Yuul désigne du menton le bâtiment moderne qui se profile au bout de la rue. La peinture craquelle, depuis longtemps remplacée par des graffitis.
— C’est le seul toit que la sécu de l’enfance a trouvé.
Lely soupire et baisse les yeux.
— Sans mon oncle, j’aurais pu passer par là. Je suis orpheline aussi.
Yuul ne répond pas. Il a presque envie de rétorquer que non, un oncle peut aussi être un parent. Pour lui qui n’a personne, c’est vrai en tout cas.
— Tu vas pas récupérer ton bâton ?
— J’en tisserai un autre, c’est pas un soucis.
— Mais ça se tisse pas un bâton.
Lely esquisse un rictus, remet une boucle brune derrière son oreille. Elle est gênée.
— Je voulais dire, j’en trouverai un. La proximité des imbéciles me fait perdre mon latin.
Lely part d’un grand rire. Yuul la suit dans la rigolade et ils marchent quelques mètres, sans rien se dire, comme deux amis d’enfance.
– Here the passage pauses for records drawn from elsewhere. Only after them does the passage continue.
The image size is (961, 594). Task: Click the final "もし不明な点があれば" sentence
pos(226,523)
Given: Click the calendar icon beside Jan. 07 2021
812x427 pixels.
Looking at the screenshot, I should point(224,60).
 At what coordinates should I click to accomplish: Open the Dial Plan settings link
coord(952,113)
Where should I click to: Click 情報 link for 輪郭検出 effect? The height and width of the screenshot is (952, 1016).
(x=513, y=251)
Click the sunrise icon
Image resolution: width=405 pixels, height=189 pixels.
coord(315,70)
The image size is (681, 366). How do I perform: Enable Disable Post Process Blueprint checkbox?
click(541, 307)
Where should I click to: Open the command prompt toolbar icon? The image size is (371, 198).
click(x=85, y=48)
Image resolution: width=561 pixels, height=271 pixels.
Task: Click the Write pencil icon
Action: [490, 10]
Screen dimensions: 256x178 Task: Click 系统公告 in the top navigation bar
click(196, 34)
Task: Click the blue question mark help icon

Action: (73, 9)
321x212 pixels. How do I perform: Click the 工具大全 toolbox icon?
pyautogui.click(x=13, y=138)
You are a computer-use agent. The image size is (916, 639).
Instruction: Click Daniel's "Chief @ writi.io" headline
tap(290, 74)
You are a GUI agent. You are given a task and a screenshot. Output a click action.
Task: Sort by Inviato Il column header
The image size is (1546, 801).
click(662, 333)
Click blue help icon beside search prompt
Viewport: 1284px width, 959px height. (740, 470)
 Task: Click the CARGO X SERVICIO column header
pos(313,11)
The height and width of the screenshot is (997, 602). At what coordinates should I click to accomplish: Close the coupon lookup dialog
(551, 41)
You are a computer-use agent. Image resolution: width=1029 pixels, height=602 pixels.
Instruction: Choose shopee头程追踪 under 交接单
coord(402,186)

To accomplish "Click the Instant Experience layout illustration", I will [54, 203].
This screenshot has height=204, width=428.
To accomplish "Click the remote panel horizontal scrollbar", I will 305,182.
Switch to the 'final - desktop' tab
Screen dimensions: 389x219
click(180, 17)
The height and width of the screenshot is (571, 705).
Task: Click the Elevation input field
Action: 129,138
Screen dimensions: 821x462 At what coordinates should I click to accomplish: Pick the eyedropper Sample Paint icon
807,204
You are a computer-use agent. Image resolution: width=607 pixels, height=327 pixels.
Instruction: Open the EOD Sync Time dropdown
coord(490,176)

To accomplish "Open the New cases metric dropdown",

Jusqu’à ce que Lely brise enfin le silence.
— Viens chez moi, j’ai une chambre d’ami, et après on avisera.
Mais ils n’ont jamais avisé.
Il n’a pas eu le temps de parler de tout ce qu’il avait trouvé bizarre ce soir-là. Mais maintenant, avec ce qu’il s’est passé, les choses reviennent avec une saveur amère. Quelqu’un a voulu le mettre sur la piste du cabinet de curiosité où la chose s’est lié à lui. Et Lely est liée à des phénomènes aussi étranges que ce qu’il a découvert sous les combles. Une partie de lui a envie de retourner mener l’enquête. Et se mettre en danger pour satisfaire sa curiosité ? Oh, cent fois oui, Yuul vit pour ça. Mais cette fois, penser à de l’urbex lui noue l’estomac. Mais désormais, il a mieux à faire, pense-t-il en préparant son sac pour le lycée. Découvrir ce que lui cache son amie, si tant est qu’elle en soit vraiment une. Que ce soit son oncle Joseph ou Lely, l’un des deux devra lui donner des explications.